### Exercise details
Give back every record precisely.

┌──

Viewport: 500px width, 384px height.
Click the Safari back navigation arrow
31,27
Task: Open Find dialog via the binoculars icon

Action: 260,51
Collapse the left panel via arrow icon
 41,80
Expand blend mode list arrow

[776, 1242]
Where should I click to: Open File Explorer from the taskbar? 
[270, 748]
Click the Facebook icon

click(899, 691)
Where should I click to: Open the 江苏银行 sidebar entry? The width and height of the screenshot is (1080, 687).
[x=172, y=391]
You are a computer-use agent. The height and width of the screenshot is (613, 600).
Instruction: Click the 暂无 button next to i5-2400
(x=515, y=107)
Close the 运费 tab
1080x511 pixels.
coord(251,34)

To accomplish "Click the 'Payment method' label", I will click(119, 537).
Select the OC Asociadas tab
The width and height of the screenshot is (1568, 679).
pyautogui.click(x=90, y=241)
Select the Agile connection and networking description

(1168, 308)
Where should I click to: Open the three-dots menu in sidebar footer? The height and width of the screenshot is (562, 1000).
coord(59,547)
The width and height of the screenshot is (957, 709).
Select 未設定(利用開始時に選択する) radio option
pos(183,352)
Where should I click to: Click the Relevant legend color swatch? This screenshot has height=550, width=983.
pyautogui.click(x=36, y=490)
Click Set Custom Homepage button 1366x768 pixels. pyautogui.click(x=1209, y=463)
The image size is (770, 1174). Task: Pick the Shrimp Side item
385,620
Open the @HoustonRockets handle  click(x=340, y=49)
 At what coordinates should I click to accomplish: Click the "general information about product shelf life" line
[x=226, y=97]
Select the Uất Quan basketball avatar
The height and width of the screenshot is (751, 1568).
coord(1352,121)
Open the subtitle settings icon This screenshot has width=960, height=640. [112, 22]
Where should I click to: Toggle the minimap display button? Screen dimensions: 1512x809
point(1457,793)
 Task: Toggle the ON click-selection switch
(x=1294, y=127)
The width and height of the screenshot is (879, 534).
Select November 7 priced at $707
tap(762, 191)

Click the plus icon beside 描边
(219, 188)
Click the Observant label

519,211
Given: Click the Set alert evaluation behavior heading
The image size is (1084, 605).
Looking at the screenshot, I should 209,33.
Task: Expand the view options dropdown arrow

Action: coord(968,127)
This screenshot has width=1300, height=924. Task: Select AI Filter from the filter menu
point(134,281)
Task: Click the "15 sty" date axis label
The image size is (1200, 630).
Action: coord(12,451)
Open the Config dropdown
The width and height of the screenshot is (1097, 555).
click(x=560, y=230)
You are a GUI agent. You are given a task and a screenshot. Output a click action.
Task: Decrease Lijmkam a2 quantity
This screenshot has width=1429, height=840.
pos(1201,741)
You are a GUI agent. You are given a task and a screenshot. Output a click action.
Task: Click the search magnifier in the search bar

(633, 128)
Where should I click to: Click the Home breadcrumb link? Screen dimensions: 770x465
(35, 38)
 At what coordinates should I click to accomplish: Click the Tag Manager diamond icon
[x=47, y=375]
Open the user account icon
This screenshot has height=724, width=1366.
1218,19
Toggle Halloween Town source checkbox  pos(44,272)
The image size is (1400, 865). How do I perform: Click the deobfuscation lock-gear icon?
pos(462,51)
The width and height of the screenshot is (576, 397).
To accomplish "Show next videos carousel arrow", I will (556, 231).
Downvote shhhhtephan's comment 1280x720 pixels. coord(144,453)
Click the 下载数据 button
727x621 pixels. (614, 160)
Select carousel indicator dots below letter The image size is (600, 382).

└──

### Answer box
Viewport: 500px width, 384px height.
Click the Safari back navigation arrow
31,27
Task: Open Find dialog via the binoculars icon

Action: 260,51
Collapse the left panel via arrow icon
 41,80
Expand blend mode list arrow

[776, 1242]
Where should I click to: Open File Explorer from the taskbar? 
[270, 748]
Click the Facebook icon

click(899, 691)
Where should I click to: Open the 江苏银行 sidebar entry? The width and height of the screenshot is (1080, 687).
[x=172, y=391]
You are a computer-use agent. The height and width of the screenshot is (613, 600).
Instruction: Click the 暂无 button next to i5-2400
(x=515, y=107)
Close the 运费 tab
1080x511 pixels.
coord(251,34)

To accomplish "Click the 'Payment method' label", I will click(119, 537).
Select the OC Asociadas tab
The width and height of the screenshot is (1568, 679).
pyautogui.click(x=90, y=241)
Select the Agile connection and networking description

(1168, 308)
Where should I click to: Open the three-dots menu in sidebar footer? The height and width of the screenshot is (562, 1000).
coord(59,547)
The width and height of the screenshot is (957, 709).
Select 未設定(利用開始時に選択する) radio option
pos(183,352)
Where should I click to: Click the Relevant legend color swatch? This screenshot has height=550, width=983.
pyautogui.click(x=36, y=490)
Click Set Custom Homepage button 1366x768 pixels. pyautogui.click(x=1209, y=463)
The image size is (770, 1174). Task: Pick the Shrimp Side item
385,620
Open the @HoustonRockets handle  click(x=340, y=49)
 At what coordinates should I click to accomplish: Click the "general information about product shelf life" line
[x=226, y=97]
Select the Uất Quan basketball avatar
The height and width of the screenshot is (751, 1568).
coord(1352,121)
Open the subtitle settings icon This screenshot has width=960, height=640. [112, 22]
Where should I click to: Toggle the minimap display button? Screen dimensions: 1512x809
point(1457,793)
 Task: Toggle the ON click-selection switch
(x=1294, y=127)
The width and height of the screenshot is (879, 534).
Select November 7 priced at $707
tap(762, 191)

Click the plus icon beside 描边
(219, 188)
Click the Observant label

519,211
Given: Click the Set alert evaluation behavior heading
The image size is (1084, 605).
Looking at the screenshot, I should 209,33.
Task: Expand the view options dropdown arrow

Action: coord(968,127)
This screenshot has width=1300, height=924. Task: Select AI Filter from the filter menu
point(134,281)
Task: Click the "15 sty" date axis label
The image size is (1200, 630).
Action: coord(12,451)
Open the Config dropdown
The width and height of the screenshot is (1097, 555).
click(x=560, y=230)
You are a GUI agent. You are given a task and a screenshot. Output a click action.
Task: Decrease Lijmkam a2 quantity
This screenshot has width=1429, height=840.
pos(1201,741)
You are a GUI agent. You are given a task and a screenshot. Output a click action.
Task: Click the search magnifier in the search bar

(633, 128)
Where should I click to: Click the Home breadcrumb link? Screen dimensions: 770x465
(35, 38)
 At what coordinates should I click to accomplish: Click the Tag Manager diamond icon
[x=47, y=375]
Open the user account icon
This screenshot has height=724, width=1366.
1218,19
Toggle Halloween Town source checkbox  pos(44,272)
The image size is (1400, 865). How do I perform: Click the deobfuscation lock-gear icon?
pos(462,51)
The width and height of the screenshot is (576, 397).
To accomplish "Show next videos carousel arrow", I will (556, 231).
Downvote shhhhtephan's comment 1280x720 pixels. coord(144,453)
Click the 下载数据 button
727x621 pixels. (614, 160)
Select carousel indicator dots below letter The image size is (600, 382).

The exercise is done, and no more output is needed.